Глава 22 (1/2)

Больше всего на свете Томоэ ненавидела поступать правильно. Принцесса слишком рано поняла разницу между зовом сердца и необходимостью.Лицо Курогане все еще стояло перед глазами. Немного озлобленное, строгое, за всем этим ниндзя пытался скрыть одно - боль. А Томоэ видела его насквозь.Раньше, когда принцесса еще видела во снах будущее и путешествие, она даже от себя пыталась скрыть, ту саднящую, досадливую боль, которую она испытывала, понимая, что Курогане все больше и больше привязывается к Фаю.

Она была слишком мала тогда. Законы пространства и времени сыграли в этот раз на руку. Томоэ стояла перед зеркалом, в одном нижнем кимоно и рассматривала изменения, которые должен был заметить и Курогане. Она подросла и округлилась, лицо наоборот вытянулось, исчезла подростковая припухлость, очертились высокие изящные скулы.
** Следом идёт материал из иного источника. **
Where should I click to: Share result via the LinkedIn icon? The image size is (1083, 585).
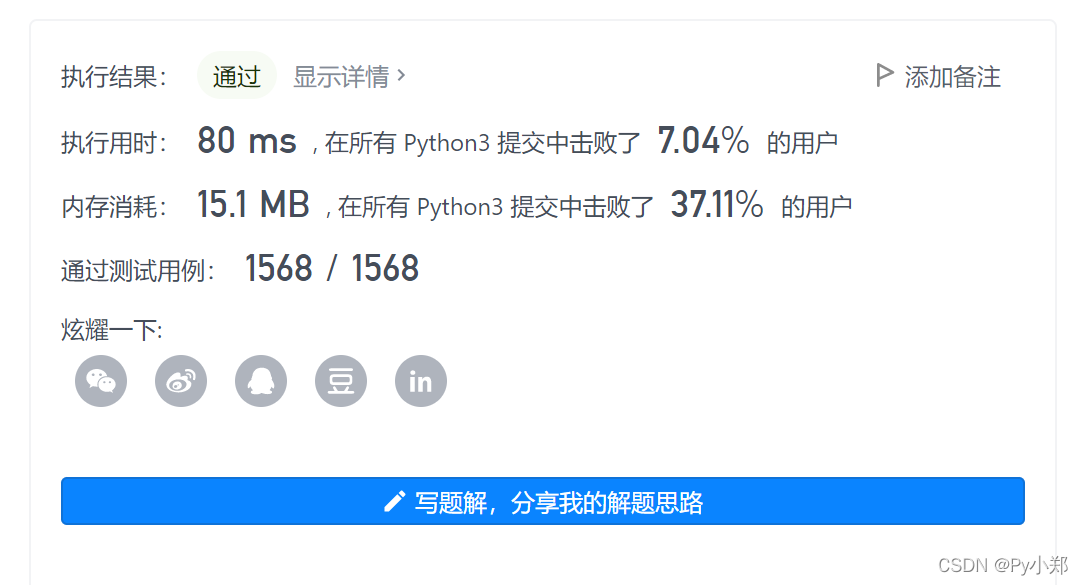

Сейчас он мог бы воспринять ее всерьез. Мог бы...если бы это случилось чуть раньше...Если бы она чуть раньше увидела, что произойдет в Суве, то смогла бы помочь Курогане. Если бы она чуть раньше признала свою саднящую боль - оставленной любовью. Если бы она чуть быстрее повзрослела...Она и сама понимала, что жалеть бессмысленно. И все же, если бы чуть чуть раньше...Сейчас Курогане уже никогда не посмотрит на нее так, как ей хотелось бы. Слишком поздно.

"Это цена, которую я не могу не заплатить."И только в такие моменты, когда она оставалась одна, а свидетельницей была только молчаливая луна, Томоэ могла признать самой себе, что любит своего самого верного ниндзя. Что он никогда не полюбит ее так, как ей хотелось бы, потому что путешествие изменило все, и в конце концов разрыдаться.
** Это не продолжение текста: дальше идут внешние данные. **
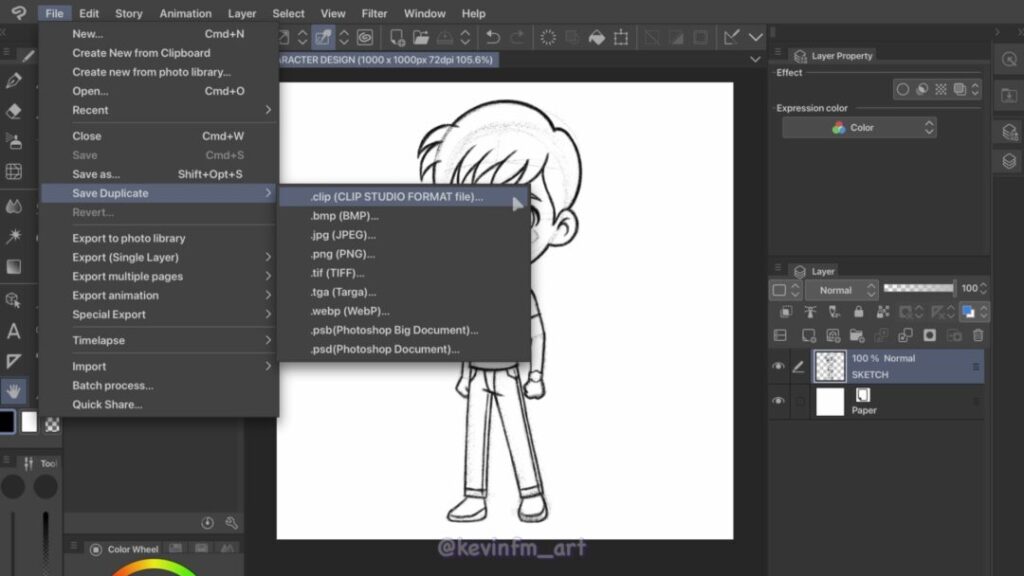1024x576 pixels.
Task: Select the Text tool
Action: [14, 331]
Она снова оделась, Не так изящно, как в первый раз. И одна, очень осторожно, словно это не ее дом, тенью прошла в маленький храм, с зеркалом. — Принцесса Томоэ, у вас уже так поздно, вы не спите, — тихо, почти нежно сказал Ватануки. Принцесса знала - он тоже поступает правильно. Он такой же, как она. А потому он ее поймет.

— У меня есть желание.

В глазах приемника она увидела сострадание. Он хочет ее остановить, вдруг поняла Томоэ, но не может ничего сказать прямо. Она понимала, потому что сама часто молчала.— Говорите, — тяжело сказал Ватануки.— Я хочу, чтобы к Фаю вернулись воспоминания.

— Его память может вернуться сама, вы же слышали. — Не делайте этого, ясно слышала Томоэ просьбу Ватануки. Удивительно, как молчание учит понимать подтексты других, таких же, как она сама.— Я слышала. Вы были к ним добры.

— Скорее жесток. — Его тронула грустная улыбка.

— Вовсе нет. Ведь вы сказали правду.

— И эта правда вам не понравилась. Потому вы здесь.

— Я хочу... Сделать что могу.

Они встретились взглядами.

"Вы уверены? Вы точно хотите это сделать?""Да".

Ватануки опустил глаза, сдаваясь.

— Это проклятие не снять, но...Вы можете взять его на себя. Цена... Вы забудете Курогане и все, что с ним связано. Но не навсегда. Как и с Фаем, ваша память будет постепенно возвращаться.—и...я забуду все сразу, как только к Фаю вернется память?Ватануки, предчувствуя что-то, осторожно кивнул.—Тогда.. У меня еще одно желание. Я хочу... Увидеть его счастливое лицо, прежде, чем он навсегда уйдет. Можно сделать так, чтобы память вернулась к Фаю сейчас, а я забуду все после того, как они покинут Японию?Лицо приемника исказила странная смесь досады, отчаяния и боли. Он как никогда жалел о том, что не имел права лгать, а Томоэ всегда задавала самые жестокие вопросы. Он был в ловушке.

— Да, можно... Цена, — слова давались ему с трудом, — вы забудете Курогане, и больше никогда не вспомните о нем.